Assignment
Examine every line of the listing below. Count those containing "heading" and state only the result.

The data
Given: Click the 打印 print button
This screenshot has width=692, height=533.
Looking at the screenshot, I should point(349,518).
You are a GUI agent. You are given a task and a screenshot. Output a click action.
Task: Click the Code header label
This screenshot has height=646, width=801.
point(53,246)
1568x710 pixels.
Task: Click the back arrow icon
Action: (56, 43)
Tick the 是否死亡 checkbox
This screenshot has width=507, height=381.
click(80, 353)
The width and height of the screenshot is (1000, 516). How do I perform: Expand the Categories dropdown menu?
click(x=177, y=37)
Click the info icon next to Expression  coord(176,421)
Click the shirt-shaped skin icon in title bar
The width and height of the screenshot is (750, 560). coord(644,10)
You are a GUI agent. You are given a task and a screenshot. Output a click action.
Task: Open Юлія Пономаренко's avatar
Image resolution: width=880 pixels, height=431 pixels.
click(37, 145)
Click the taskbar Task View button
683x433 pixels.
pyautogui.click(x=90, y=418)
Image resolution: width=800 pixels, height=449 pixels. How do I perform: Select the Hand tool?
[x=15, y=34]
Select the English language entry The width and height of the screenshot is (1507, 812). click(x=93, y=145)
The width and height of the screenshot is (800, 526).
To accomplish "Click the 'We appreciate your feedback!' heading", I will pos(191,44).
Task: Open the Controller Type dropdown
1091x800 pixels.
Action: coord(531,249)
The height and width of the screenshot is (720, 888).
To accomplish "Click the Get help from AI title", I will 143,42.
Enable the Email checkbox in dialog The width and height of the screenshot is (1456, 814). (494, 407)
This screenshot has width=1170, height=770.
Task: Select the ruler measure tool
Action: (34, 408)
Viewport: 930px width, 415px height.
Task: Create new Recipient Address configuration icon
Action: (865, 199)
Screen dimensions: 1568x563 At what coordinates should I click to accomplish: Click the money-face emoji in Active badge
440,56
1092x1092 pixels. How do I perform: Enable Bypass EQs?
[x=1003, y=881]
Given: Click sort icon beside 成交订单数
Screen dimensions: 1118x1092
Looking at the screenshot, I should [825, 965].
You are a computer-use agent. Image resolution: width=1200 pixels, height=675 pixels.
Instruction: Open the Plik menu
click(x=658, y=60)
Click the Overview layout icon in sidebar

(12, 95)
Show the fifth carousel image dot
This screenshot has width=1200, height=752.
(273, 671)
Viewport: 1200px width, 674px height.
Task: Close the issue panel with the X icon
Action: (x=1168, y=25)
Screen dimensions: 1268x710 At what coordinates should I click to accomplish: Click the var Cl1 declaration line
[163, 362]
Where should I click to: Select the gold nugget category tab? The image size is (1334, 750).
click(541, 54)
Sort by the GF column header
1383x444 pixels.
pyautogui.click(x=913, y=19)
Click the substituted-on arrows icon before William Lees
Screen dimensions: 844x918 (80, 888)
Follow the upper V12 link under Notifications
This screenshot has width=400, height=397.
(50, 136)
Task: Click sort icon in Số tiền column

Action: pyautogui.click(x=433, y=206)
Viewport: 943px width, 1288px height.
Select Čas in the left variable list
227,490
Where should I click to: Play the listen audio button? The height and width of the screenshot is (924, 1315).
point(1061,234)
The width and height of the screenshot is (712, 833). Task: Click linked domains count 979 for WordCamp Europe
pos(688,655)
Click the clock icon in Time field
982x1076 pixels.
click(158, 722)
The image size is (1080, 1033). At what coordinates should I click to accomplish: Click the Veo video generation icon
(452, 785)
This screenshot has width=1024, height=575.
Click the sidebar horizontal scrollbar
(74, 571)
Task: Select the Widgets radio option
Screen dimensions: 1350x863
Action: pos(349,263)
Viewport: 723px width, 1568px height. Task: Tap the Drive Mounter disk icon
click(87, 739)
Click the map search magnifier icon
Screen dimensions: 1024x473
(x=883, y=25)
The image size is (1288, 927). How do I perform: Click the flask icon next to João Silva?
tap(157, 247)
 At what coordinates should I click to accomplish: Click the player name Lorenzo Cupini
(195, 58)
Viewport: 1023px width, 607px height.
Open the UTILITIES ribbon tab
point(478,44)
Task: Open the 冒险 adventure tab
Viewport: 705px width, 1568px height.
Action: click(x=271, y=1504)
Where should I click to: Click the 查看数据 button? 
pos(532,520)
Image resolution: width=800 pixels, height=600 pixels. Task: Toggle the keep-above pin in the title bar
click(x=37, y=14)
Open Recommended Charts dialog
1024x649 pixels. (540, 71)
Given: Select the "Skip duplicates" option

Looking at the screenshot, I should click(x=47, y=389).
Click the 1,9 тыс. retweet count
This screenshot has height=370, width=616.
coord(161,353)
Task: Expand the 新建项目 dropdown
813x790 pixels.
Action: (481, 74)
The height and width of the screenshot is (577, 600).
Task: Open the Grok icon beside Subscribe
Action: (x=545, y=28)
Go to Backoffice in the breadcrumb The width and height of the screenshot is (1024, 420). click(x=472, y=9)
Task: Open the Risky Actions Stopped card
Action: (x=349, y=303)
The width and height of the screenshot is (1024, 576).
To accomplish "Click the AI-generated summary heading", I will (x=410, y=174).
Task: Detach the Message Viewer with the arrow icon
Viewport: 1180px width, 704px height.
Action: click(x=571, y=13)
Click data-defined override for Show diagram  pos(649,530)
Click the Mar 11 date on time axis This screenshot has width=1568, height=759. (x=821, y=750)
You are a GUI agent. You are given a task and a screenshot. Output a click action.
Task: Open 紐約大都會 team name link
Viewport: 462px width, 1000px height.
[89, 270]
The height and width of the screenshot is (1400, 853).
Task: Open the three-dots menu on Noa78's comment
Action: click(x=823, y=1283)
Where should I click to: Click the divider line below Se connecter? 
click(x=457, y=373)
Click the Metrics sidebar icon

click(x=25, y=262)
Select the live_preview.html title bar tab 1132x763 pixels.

Expected output
2